*** Opening Input for this task ***
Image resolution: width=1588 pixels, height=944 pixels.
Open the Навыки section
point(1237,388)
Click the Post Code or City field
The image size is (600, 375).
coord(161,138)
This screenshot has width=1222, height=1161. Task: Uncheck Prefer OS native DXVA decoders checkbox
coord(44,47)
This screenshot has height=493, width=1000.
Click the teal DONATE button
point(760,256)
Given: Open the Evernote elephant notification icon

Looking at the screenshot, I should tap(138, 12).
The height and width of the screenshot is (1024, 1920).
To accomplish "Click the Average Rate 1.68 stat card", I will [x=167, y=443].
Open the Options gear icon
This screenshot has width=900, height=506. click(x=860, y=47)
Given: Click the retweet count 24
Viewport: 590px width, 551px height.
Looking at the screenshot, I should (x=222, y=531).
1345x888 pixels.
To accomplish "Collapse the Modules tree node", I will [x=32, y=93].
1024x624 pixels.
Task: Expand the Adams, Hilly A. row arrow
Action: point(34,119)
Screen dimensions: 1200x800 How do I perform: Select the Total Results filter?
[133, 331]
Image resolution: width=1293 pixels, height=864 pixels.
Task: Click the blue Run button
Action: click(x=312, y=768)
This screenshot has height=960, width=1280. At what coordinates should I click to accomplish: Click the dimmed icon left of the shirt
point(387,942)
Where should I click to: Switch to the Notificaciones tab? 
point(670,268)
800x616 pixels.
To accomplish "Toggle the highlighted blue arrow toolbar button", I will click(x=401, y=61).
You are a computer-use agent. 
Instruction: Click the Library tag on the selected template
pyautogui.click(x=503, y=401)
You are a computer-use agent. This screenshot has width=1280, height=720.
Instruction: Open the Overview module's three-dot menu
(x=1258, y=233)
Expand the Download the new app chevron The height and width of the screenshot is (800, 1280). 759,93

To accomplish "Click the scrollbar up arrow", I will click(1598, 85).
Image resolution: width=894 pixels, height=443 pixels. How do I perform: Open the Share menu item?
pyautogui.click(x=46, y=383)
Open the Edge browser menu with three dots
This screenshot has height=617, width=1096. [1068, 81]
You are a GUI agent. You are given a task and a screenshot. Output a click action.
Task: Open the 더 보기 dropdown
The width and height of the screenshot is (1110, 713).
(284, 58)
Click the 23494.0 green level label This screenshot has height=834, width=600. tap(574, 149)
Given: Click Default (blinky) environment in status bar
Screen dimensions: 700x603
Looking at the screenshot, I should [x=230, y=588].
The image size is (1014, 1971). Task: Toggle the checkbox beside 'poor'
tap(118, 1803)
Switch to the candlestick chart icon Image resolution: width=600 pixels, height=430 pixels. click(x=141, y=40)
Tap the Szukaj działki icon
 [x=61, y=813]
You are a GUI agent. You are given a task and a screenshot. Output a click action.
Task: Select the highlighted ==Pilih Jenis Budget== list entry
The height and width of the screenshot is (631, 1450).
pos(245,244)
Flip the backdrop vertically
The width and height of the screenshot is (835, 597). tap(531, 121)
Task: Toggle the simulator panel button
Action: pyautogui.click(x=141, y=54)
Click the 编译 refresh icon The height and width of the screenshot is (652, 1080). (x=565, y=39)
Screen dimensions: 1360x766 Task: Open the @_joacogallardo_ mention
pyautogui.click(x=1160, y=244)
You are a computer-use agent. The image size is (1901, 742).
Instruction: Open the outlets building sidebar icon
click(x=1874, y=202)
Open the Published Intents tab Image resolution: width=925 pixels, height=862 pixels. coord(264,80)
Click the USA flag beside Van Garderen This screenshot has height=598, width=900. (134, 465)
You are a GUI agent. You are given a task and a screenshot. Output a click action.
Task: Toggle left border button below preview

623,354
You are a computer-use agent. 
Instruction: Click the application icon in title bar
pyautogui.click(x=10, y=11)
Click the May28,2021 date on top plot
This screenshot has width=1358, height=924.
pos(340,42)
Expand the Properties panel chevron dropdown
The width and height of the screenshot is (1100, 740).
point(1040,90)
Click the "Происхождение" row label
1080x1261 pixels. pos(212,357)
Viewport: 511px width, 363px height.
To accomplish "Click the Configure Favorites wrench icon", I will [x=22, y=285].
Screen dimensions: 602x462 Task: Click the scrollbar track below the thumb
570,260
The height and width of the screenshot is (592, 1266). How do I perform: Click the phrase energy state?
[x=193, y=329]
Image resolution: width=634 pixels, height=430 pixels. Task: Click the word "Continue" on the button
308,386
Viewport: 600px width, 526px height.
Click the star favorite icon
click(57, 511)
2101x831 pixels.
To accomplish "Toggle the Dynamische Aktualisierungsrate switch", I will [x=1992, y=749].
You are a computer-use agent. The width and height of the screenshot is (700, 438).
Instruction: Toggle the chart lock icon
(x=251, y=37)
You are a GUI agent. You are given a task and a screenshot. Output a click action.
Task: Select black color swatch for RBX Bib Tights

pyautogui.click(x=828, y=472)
*** Closing Input for this task ***
■ Work instruction: Repeat the records above exactly, leaving none out.

■ Exercise response:
Image resolution: width=1588 pixels, height=944 pixels.
Open the Навыки section
point(1237,388)
Click the Post Code or City field
The image size is (600, 375).
coord(161,138)
This screenshot has width=1222, height=1161. Task: Uncheck Prefer OS native DXVA decoders checkbox
coord(44,47)
This screenshot has height=493, width=1000.
Click the teal DONATE button
point(760,256)
Given: Open the Evernote elephant notification icon

Looking at the screenshot, I should tap(138, 12).
The height and width of the screenshot is (1024, 1920).
To accomplish "Click the Average Rate 1.68 stat card", I will [x=167, y=443].
Open the Options gear icon
This screenshot has width=900, height=506. click(x=860, y=47)
Given: Click the retweet count 24
Viewport: 590px width, 551px height.
Looking at the screenshot, I should (x=222, y=531).
1345x888 pixels.
To accomplish "Collapse the Modules tree node", I will [x=32, y=93].
1024x624 pixels.
Task: Expand the Adams, Hilly A. row arrow
Action: point(34,119)
Screen dimensions: 1200x800 How do I perform: Select the Total Results filter?
[133, 331]
Image resolution: width=1293 pixels, height=864 pixels.
Task: Click the blue Run button
Action: click(x=312, y=768)
This screenshot has height=960, width=1280. At what coordinates should I click to accomplish: Click the dimmed icon left of the shirt
point(387,942)
Where should I click to: Switch to the Notificaciones tab? 
point(670,268)
800x616 pixels.
To accomplish "Toggle the highlighted blue arrow toolbar button", I will click(x=401, y=61).
You are a computer-use agent. 
Instruction: Click the Library tag on the selected template
pyautogui.click(x=503, y=401)
You are a computer-use agent. This screenshot has width=1280, height=720.
Instruction: Open the Overview module's three-dot menu
(x=1258, y=233)
Expand the Download the new app chevron The height and width of the screenshot is (800, 1280). 759,93

To accomplish "Click the scrollbar up arrow", I will click(1598, 85).
Image resolution: width=894 pixels, height=443 pixels. How do I perform: Open the Share menu item?
pyautogui.click(x=46, y=383)
Open the Edge browser menu with three dots
This screenshot has height=617, width=1096. [1068, 81]
You are a GUI agent. You are given a task and a screenshot. Output a click action.
Task: Open the 더 보기 dropdown
The width and height of the screenshot is (1110, 713).
(284, 58)
Click the 23494.0 green level label This screenshot has height=834, width=600. tap(574, 149)
Given: Click Default (blinky) environment in status bar
Screen dimensions: 700x603
Looking at the screenshot, I should [x=230, y=588].
The image size is (1014, 1971). Task: Toggle the checkbox beside 'poor'
tap(118, 1803)
Switch to the candlestick chart icon Image resolution: width=600 pixels, height=430 pixels. click(x=141, y=40)
Tap the Szukaj działki icon
 [x=61, y=813]
You are a GUI agent. You are given a task and a screenshot. Output a click action.
Task: Select the highlighted ==Pilih Jenis Budget== list entry
The height and width of the screenshot is (631, 1450).
pos(245,244)
Flip the backdrop vertically
The width and height of the screenshot is (835, 597). tap(531, 121)
Task: Toggle the simulator panel button
Action: pyautogui.click(x=141, y=54)
Click the 编译 refresh icon The height and width of the screenshot is (652, 1080). (x=565, y=39)
Screen dimensions: 1360x766 Task: Open the @_joacogallardo_ mention
pyautogui.click(x=1160, y=244)
You are a computer-use agent. The image size is (1901, 742).
Instruction: Open the outlets building sidebar icon
click(x=1874, y=202)
Open the Published Intents tab Image resolution: width=925 pixels, height=862 pixels. coord(264,80)
Click the USA flag beside Van Garderen This screenshot has height=598, width=900. (134, 465)
You are a GUI agent. You are given a task and a screenshot. Output a click action.
Task: Toggle left border button below preview

623,354
You are a computer-use agent. 
Instruction: Click the application icon in title bar
pyautogui.click(x=10, y=11)
Click the May28,2021 date on top plot
This screenshot has width=1358, height=924.
pos(340,42)
Expand the Properties panel chevron dropdown
The width and height of the screenshot is (1100, 740).
point(1040,90)
Click the "Происхождение" row label
1080x1261 pixels. pos(212,357)
Viewport: 511px width, 363px height.
To accomplish "Click the Configure Favorites wrench icon", I will [x=22, y=285].
Screen dimensions: 602x462 Task: Click the scrollbar track below the thumb
570,260
The height and width of the screenshot is (592, 1266). How do I perform: Click the phrase energy state?
[x=193, y=329]
Image resolution: width=634 pixels, height=430 pixels. Task: Click the word "Continue" on the button
308,386
Viewport: 600px width, 526px height.
Click the star favorite icon
click(57, 511)
2101x831 pixels.
To accomplish "Toggle the Dynamische Aktualisierungsrate switch", I will [x=1992, y=749].
You are a computer-use agent. The width and height of the screenshot is (700, 438).
Instruction: Toggle the chart lock icon
(x=251, y=37)
You are a GUI agent. You are given a task and a screenshot. Output a click action.
Task: Select black color swatch for RBX Bib Tights

pyautogui.click(x=828, y=472)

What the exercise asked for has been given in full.